David N. Figlio has been named dean of the School of Education and Social Policy at Northwestern University, effective Sept. 1. He will succeed Penelope Peterson, who will retire as dean Aug. 31 after serving 20 years in the role. 

Figlio is the Orrington Lunt Professor of Education and Social Policy at SESP and is also a research associate at the National Bureau of Economic Research.


He’s known nationally and internationally for his scholarship on school accountability, choice, standards, welfare policy and policy design, intergenerational issues in health and education, and student learning outcomes in higher education. 

As Director of the school’s Institute for Policy Research since 2012, Figlio has led significant change at the Institute, including restructuring support staff roles, establishing new systems of shared governance and decision-making, launching new collaborations with other institutes and schools across Northwestern, and spearheading collaborative ventures with partners, including the Evanston and Chicago public school districts.

Northwestern Provost Daniel Linzer said Figlio’s “energy, collaborative spirit and ability to provide intellectual leadership on a wide range of education and policy issues make him an outstanding choice for leading the school forward in this critical time for education and our country.”
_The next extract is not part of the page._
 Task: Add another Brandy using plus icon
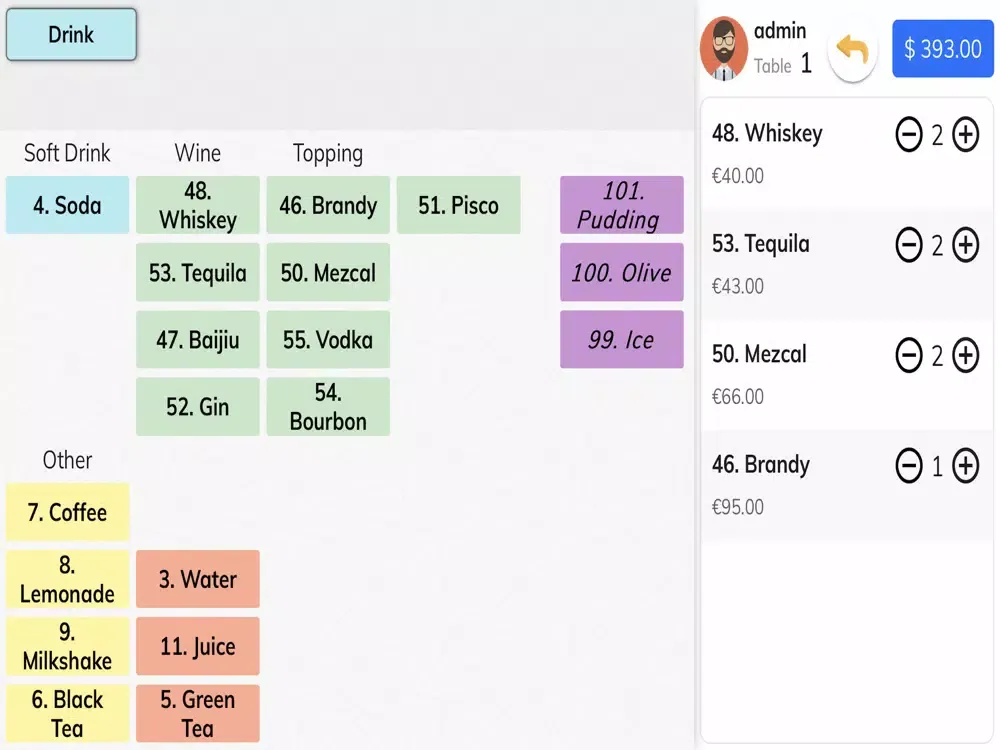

Figlio said the school’s students “graduate with an education that empowers them to engage with their communities and the world in all its complexity. The combination of research, teaching and outreach that is conducted across the school enables all members of the school to have a role in making the world a better place.”

Prior to joining Northwestern in 2008, Figlio was an economics faculty member at the University of Oregon and the University of Florida. In 2007, he served as visiting fellow at Exeter College and the Department of Economics at the University of Oxford.

Figlio received his B.S.B.A. at George Washington University and his M.S. and Ph.D. in economics at the University of Wisconsin-Madison.

“My time so far at Northwestern has been a joy, and I am looking forward to leading SESP in its upward trajectory among the very best schools of education and policy in the world,” he said.